Until the carpeting is installed, Mrs. Gore’s classes will be held onstage.
This creates issues for Mrs. Gore and students alike as they lose valuable rehearsal space. So far, Mrs. Gore said it has been an “interesting adjustment.”
“The stage isn’t a bad rehearsing area for the band, but it is difficult when we want to have small ensemble rehearsal or when students want to come down to practice. It’s a very loud environment for that type of atmosphere,” Mrs. Gore said. “It’s hard to have multiple events going on at a time since we lost many of our practice rooms such as the electronics room and the colorguard room. People could still have discussions and do their homework since there were other spaces.”
Greenawalt said using the stage as a classroom “comes with its benefits and downfalls.”

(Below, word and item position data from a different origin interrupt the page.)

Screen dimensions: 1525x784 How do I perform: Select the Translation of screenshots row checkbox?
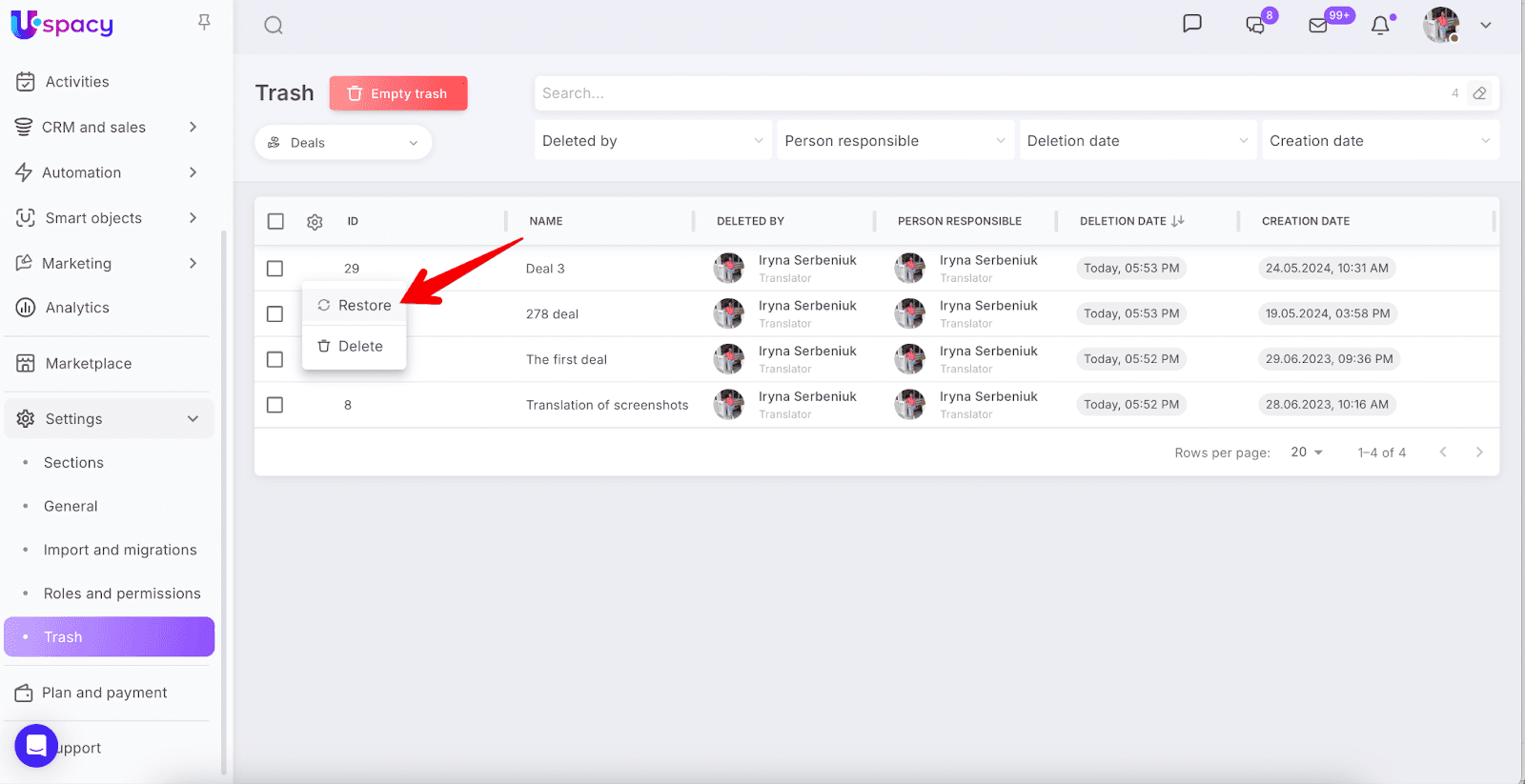pyautogui.click(x=275, y=405)

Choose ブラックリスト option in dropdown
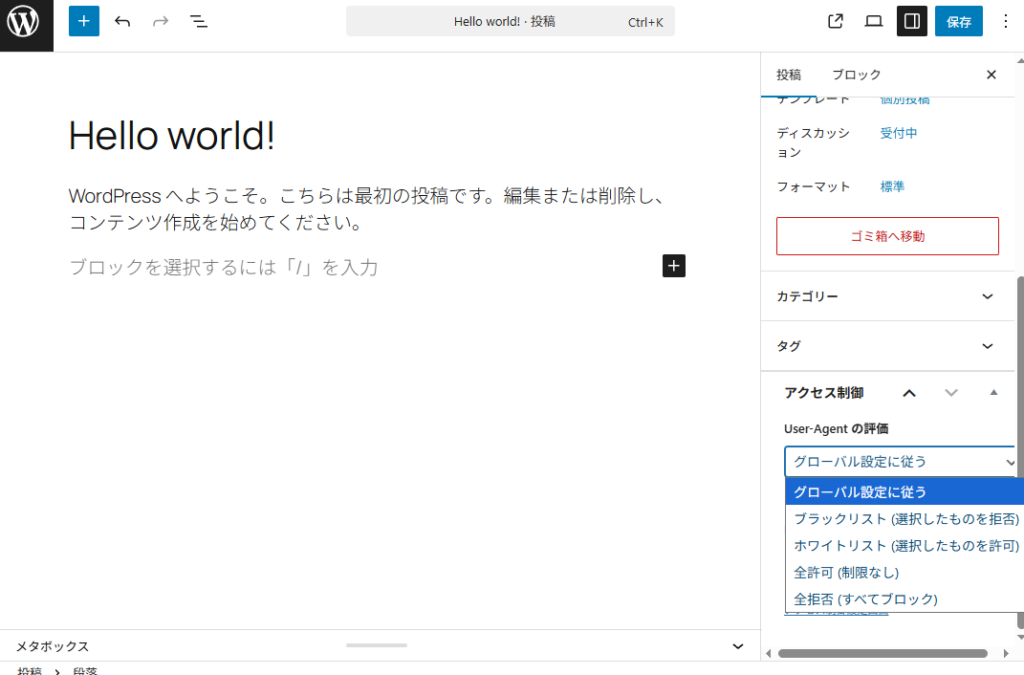(x=906, y=519)
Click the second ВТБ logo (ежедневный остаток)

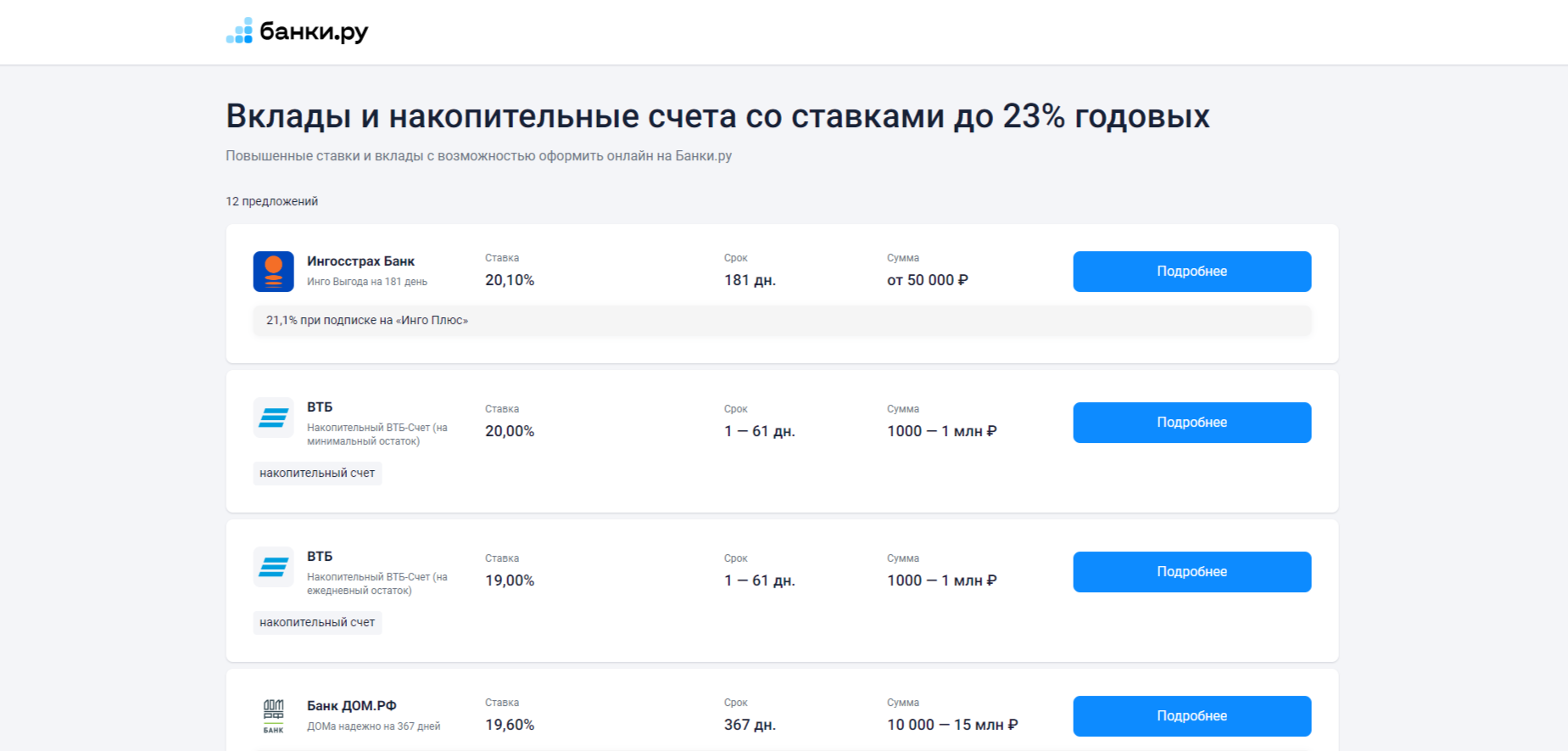(x=273, y=567)
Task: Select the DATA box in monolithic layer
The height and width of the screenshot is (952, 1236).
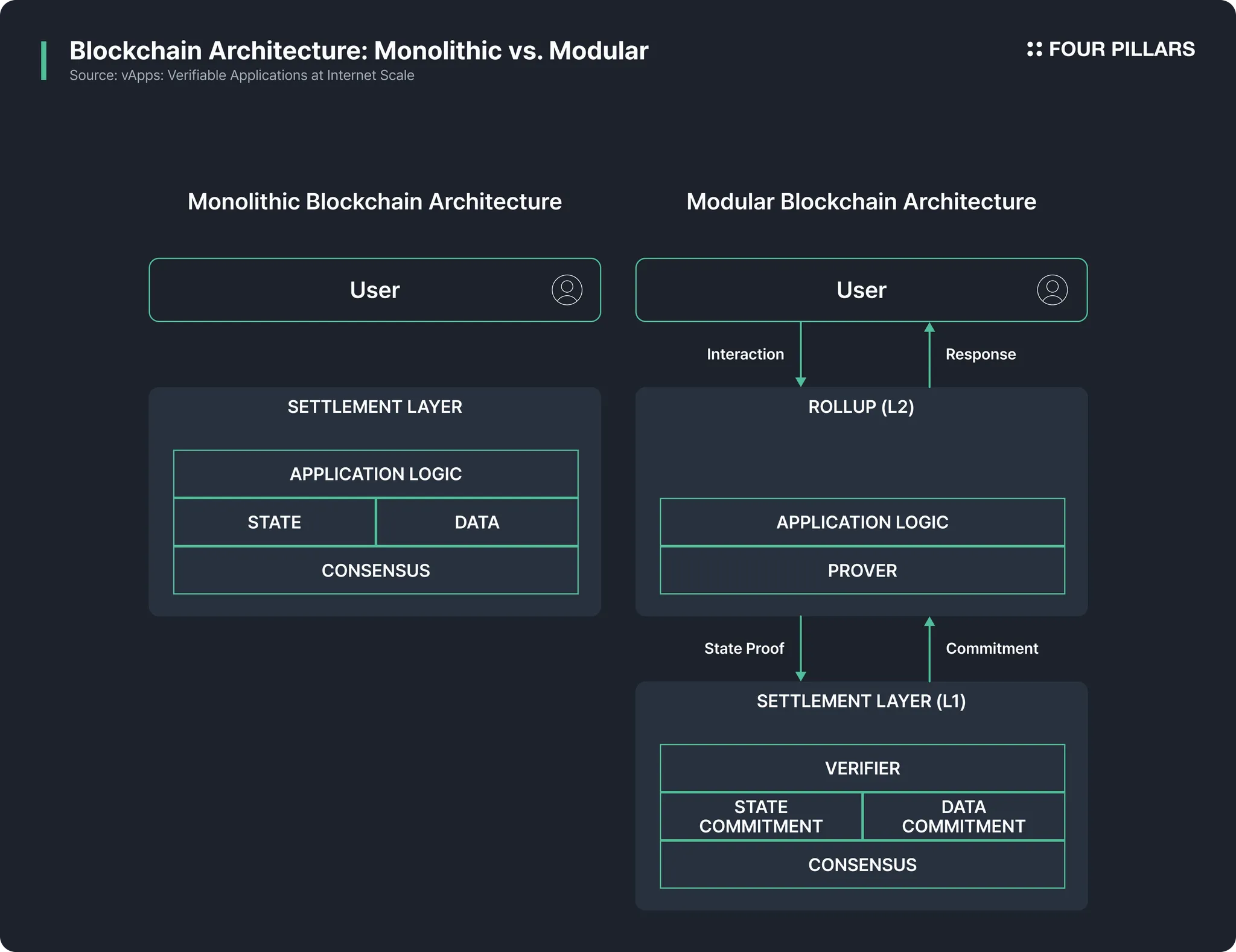Action: pos(477,522)
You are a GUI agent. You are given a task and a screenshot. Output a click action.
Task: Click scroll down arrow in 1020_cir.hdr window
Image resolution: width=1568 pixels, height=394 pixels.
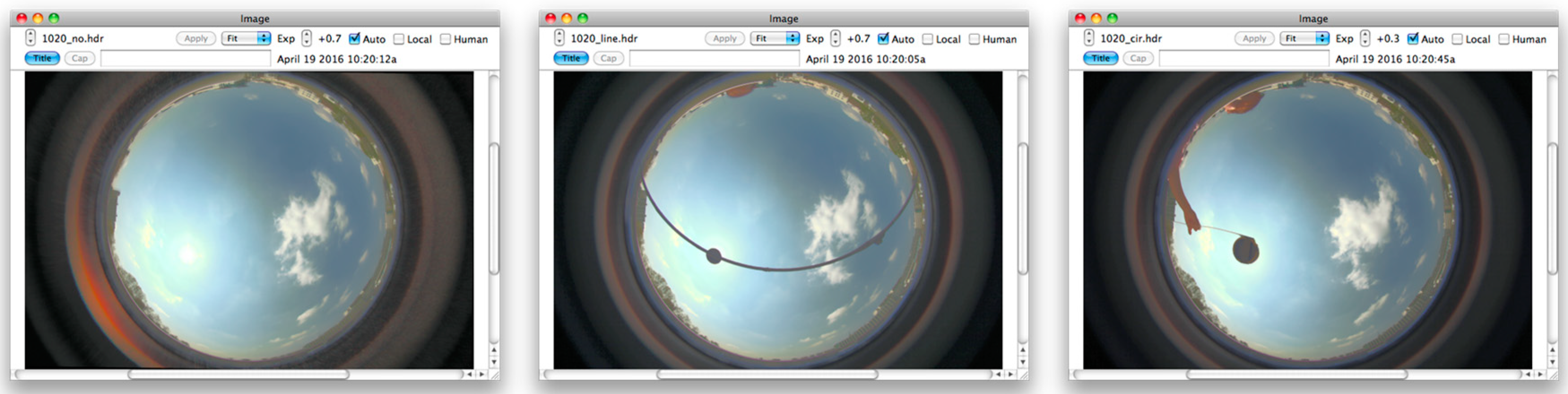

“It gets the ensembles used to the performance space and it’s great for the many different groups’ sounds,” Greenawalt said. “However, I feel like I’m not as productive with my practice sessions because there’s not always a room to go in.”
Using the stage for rehearsal is sometimes difficult due to it being a shared space in the school. With needs such as district-wide band and chorus concerts and musical auditions, it is a challenge for band classes to even be held.
“We get moved a lot (from the auditorium) because of other needs for the stage,” Mrs. Gore said. “It can’t be avoided but it does make continuity a little difficult.”
The set up of the stage-turned-classroom is a challenge as well.
“There’s no lockers and there’s thousands of dollars worth of instruments sitting on tables instead of being protected in lockers,” Greenawalt said. “I literally can not wait to go back in (the band room) and be able to stay there and use practice rooms and lockers.”
As for the band room, Mrs. Gore calls its current state “chaotic.”
“I don’t live in chaos usually, and it’s hard to find anything. We’re trying to sort through everything before (the crews) are able to come in and start putting in the carpeting,” Mrs. Gore said. “We’ve got new ceiling tile and are getting new flooring, so everything in here is much cleaner than it’s ever been.”
Mrs. Gore is now hoping to be back in the band room by January.
“There’s an order and a familiarity and a home in this room though it’s half the size of the stage,” Mrs. Gore said. “We’re all really excited to get back. It’s been overwhelming, but I hope it’s all worth it in the end.”